Slowing Down in a Fast World
Slowing Down in a Fast World
If you consider your daily routine, what tasks and activities do you do at speed? I don't mean sports where you deliberately train fast for aerobic exercise and strength and conditioning training. I mean everything from chores to work, to speaking and movement. If you observe your pace, you may be surprised to see that everything you do is at speed. How can you slow down in a fast world? There are many expectations in our personal and professional lives, it can feel like we are squeezing in everything we need to do. What happens if you rush through life? Is it a sustainable and healthy state to live in?
The stress response can be triggered by the following:
- Perceived threats e.g. worrying about a non immediate threat from the past or in the future.
- Immediate threats e.g. something happening in the moment.
- Demand to perform e.g. a deadline at work.
- Demands outside of our perceived or actual ability e.g. an exam that you believe you won’t pass or pushing yourself beyond your boundary.
- Inability to cope e.g. feeling overwhelmed can lead to poor coping skills.
Internal threats come from within us; the expectations and pressure we put on ourselves, our emotions and feelings, psychology and mental health. External threats come from outside of ourselves; work, education, relationships, family, children, finances and life changes.
Do you have time to stop?
What if you live permanently in the stress response? Rushing around day to day? This could be cramming in many work or personal activities into your day, unachievable multi tasking, performing tasks quickly, being competitive, pushing yourself, striving for perfection or being busy all the time. How efficient and healthy is rushing really? Living constantly in stress, experiencing heightened negative emotions and growing physiological imbalance. We humans are able to push ourselves, to work passed our physical and cognitive boundaries, however it is not a sustainable state to live in day to day.
What negative effect does rushing have on our health?
- Rushing = fast movements, awkward movements, erratic and jagged movements, fast speech, shallow breathing, tense muscles, furrowed brow, restlessness, fidgeting, pacing etc.
- Rushing = activation of the automatic stress response (fight or flight – sympathetic nervous system).
Stress causes a physiological reaction in the body which is beneficial for immediate threats in the short term, known as acute stress, yet it is harmful to health when experienced as a constant state, known as chronic stress.

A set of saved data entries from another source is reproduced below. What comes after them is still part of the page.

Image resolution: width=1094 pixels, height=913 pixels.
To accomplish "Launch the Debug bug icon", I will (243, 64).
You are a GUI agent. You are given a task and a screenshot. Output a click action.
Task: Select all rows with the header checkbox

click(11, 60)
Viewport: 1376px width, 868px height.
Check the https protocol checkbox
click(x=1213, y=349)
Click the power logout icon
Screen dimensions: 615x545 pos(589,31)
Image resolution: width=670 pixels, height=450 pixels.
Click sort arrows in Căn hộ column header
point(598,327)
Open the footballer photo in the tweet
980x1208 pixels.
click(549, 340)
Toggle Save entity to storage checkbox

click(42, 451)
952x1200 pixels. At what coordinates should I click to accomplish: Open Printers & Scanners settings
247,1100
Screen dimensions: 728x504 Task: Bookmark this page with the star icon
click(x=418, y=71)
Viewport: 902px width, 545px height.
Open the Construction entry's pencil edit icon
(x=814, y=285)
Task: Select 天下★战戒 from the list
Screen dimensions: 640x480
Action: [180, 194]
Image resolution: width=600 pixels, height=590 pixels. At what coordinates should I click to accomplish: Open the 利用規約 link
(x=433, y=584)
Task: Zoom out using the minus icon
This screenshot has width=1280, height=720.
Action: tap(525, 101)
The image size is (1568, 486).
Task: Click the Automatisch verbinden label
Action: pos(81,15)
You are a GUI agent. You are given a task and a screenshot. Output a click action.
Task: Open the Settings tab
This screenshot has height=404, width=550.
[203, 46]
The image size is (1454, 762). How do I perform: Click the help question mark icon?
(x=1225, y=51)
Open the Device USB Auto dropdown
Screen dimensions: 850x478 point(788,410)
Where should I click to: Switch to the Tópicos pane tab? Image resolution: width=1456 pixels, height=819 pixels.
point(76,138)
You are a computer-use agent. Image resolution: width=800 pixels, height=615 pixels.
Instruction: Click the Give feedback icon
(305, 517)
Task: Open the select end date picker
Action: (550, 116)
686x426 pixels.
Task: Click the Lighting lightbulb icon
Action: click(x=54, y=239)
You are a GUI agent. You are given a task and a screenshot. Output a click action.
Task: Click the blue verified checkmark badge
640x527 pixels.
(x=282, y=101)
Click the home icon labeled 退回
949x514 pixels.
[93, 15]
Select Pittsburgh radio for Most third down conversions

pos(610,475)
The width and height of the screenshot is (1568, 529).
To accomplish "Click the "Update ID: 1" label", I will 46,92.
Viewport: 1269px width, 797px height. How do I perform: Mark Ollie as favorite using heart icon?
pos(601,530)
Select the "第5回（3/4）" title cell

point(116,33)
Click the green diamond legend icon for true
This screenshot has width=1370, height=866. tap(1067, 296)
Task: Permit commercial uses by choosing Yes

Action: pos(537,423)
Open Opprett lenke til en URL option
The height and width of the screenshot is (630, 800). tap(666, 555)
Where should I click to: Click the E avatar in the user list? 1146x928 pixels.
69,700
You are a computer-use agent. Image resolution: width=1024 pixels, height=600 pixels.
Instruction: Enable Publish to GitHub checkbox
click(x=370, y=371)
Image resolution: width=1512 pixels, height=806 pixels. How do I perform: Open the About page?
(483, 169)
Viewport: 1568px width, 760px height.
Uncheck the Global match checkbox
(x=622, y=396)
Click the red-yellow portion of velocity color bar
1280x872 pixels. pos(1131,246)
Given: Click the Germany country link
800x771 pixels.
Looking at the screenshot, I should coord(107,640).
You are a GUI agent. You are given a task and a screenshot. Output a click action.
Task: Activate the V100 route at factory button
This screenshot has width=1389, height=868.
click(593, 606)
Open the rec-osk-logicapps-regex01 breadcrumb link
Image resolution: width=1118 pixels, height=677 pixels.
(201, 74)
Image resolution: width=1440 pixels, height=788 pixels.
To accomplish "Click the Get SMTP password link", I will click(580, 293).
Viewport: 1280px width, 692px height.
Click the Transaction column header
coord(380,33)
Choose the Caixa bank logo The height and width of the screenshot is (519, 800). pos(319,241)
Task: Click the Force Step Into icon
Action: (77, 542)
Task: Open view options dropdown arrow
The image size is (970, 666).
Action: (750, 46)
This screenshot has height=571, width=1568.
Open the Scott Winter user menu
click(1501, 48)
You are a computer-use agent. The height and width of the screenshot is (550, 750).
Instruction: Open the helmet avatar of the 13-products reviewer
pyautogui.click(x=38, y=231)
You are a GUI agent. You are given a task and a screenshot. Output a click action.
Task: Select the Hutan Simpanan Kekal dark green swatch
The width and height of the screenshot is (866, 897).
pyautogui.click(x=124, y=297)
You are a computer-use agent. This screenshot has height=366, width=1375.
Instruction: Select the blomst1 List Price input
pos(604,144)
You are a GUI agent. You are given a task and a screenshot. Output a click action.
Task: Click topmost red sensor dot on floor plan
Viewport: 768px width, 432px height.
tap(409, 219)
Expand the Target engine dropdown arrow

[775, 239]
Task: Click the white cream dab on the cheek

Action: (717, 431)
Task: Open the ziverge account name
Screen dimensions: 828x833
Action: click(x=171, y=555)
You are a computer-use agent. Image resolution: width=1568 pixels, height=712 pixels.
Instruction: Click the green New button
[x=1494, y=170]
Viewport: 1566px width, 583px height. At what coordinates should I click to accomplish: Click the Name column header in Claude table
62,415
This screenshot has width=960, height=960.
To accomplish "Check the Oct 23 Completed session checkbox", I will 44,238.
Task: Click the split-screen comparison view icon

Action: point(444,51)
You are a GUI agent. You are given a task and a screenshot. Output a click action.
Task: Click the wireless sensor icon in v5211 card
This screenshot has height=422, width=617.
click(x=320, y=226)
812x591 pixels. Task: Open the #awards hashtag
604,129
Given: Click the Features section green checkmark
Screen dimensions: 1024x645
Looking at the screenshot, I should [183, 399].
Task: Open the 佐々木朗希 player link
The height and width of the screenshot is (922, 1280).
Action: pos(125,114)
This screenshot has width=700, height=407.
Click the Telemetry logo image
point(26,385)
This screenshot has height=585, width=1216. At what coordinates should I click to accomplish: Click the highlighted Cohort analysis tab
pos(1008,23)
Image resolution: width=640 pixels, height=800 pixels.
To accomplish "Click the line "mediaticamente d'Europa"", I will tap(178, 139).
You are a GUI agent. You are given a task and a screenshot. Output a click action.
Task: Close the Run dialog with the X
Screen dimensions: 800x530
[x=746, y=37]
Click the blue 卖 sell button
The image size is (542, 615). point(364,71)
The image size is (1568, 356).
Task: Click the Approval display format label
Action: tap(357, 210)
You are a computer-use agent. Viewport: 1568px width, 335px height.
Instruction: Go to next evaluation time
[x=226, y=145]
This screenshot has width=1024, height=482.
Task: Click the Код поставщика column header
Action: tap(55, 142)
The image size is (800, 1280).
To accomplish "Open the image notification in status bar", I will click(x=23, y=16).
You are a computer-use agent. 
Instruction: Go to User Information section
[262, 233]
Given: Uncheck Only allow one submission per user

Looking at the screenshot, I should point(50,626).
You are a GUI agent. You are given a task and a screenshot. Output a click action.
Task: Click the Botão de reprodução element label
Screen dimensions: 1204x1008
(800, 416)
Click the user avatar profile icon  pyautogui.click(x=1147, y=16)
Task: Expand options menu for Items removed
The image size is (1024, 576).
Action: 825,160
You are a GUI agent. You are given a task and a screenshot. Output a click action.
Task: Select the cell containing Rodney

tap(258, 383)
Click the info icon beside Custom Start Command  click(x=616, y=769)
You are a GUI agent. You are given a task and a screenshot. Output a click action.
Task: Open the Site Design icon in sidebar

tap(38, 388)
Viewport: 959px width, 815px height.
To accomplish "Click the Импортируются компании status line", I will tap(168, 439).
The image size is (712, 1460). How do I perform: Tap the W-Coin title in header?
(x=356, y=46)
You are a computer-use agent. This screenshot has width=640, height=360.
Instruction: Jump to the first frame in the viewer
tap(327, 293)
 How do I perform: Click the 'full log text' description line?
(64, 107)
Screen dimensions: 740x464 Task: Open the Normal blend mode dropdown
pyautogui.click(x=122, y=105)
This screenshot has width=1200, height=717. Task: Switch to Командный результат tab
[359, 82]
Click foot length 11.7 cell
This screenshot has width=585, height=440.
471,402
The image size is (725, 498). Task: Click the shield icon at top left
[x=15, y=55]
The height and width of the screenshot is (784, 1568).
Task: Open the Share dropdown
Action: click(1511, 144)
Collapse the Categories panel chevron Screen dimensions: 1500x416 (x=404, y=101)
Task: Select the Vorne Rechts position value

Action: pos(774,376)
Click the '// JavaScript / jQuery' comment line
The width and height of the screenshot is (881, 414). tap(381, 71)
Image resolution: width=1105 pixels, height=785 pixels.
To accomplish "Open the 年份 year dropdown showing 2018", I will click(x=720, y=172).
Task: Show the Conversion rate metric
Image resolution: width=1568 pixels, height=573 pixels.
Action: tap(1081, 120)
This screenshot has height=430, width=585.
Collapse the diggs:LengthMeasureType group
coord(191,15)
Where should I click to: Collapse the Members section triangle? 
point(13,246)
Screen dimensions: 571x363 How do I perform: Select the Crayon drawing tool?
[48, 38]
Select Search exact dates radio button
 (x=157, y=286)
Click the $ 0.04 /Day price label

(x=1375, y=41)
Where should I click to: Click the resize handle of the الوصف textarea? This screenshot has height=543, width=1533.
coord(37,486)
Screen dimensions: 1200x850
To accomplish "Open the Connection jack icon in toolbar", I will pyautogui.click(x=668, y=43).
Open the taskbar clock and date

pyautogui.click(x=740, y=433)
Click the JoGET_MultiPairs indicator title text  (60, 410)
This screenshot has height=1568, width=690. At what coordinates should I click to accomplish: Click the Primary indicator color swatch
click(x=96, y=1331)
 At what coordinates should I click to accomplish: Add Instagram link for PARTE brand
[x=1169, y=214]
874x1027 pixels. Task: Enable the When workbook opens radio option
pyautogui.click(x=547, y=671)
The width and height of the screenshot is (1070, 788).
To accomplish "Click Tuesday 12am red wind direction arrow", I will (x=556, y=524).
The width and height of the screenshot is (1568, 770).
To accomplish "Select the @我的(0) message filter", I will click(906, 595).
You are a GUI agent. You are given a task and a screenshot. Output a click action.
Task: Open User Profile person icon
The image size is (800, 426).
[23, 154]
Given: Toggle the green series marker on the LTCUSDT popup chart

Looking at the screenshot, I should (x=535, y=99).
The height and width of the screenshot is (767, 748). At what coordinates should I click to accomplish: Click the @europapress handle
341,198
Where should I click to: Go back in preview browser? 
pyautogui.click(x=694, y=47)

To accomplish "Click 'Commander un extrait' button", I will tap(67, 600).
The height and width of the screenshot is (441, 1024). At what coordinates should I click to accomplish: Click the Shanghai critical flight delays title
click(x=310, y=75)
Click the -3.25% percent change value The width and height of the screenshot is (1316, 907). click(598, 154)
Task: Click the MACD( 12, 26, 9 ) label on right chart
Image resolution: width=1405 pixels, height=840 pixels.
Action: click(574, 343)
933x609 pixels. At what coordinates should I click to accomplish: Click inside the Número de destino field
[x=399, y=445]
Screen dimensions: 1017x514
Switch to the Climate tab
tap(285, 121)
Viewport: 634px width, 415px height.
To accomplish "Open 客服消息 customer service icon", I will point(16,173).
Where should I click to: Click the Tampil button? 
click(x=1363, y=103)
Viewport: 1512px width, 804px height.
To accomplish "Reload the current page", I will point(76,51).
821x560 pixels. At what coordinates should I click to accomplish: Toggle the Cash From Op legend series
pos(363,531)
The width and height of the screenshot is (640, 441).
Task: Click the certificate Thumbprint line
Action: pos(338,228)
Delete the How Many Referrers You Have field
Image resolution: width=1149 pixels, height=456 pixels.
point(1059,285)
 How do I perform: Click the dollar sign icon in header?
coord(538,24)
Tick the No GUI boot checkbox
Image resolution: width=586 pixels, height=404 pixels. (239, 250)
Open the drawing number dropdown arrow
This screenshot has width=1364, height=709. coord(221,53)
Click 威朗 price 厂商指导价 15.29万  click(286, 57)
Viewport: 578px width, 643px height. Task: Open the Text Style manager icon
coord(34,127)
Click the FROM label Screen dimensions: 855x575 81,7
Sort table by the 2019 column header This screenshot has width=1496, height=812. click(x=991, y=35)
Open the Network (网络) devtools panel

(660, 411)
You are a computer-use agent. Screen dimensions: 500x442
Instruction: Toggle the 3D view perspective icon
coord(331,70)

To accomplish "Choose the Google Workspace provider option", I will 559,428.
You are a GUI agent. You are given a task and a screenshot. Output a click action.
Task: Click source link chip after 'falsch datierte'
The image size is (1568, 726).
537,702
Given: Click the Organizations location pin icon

Read more on body language and the stress response here.
1st stage of stress
- Faster pulse.
- Faster rate of breathing (usually shallow into the chest).
- Increased heart rate.
- Increase in blood pressure.
- Release of adrenaline.
- Blood circulates towards the major organs and moved away from the extremities.
- Pain receptors dulled.
2nd stage of stress
- All of stage 1 plus.
- Release of the stress hormone 'cortisol'.
- Immune, digestive and reproductive systems are suppressed.
- Disruption to hormones.
- Loss of appetite.
- Sleeping problems.
- The 2nd stage effects continue for a long time after the initial threat has gone.
Living in the 1st and 2nd stage of the stress response for a sustained amount of time has a cascading negative effect on your health. Read more about the effects that stress have on the body and the common symptoms.
When rushing
- Can you process new information?
- Can you learn?
- Can you concentrate fully?
- Can you make thoughtful decisions?
- Are your judgements neutral?
- Are you productive?
- Can you remember everything?
- Can you actively listen?
- Are your thoughts relaxed?
- Are you anxious or worried?
- Do you feel overwhelmed?
- Do you feel at ease and happy?
- Can you cope with change?
- Is this state the natural you?
Try being ‘slow’
Activity: Try performing one activity slowly, with consideration and a singe point of focus. This could be cooking a meal, cleaning the floor, walking the dog and so on. Take in every second of each moment with awareness and softness.
The idea is to mimic the relaxation state, to soothe your central nervous system into slowing down your heart rate, lowering blood pressure and settling into a neutral state. You may resist initially, and negotiate with yourself back into your fast groove. Persevere and you will feel comforted, centred and at ease.
They are both physical exercise practices of applied relaxation and deliberate slow movements combined with deep and lengthened breathing. We deliberately slow our central nervous system down by mimicking a calm physical state, which activates the body’s natural and automatic relaxation response. With regular practise, this helps the body switch back to neutral, lessening chronic stress and the negative health effects that come with it. Over time you can increase your body’s ability to be stay in a calm state, without you training it to do so, like gaining muscle memory. Train the skill of slowing down for better health in mind and body.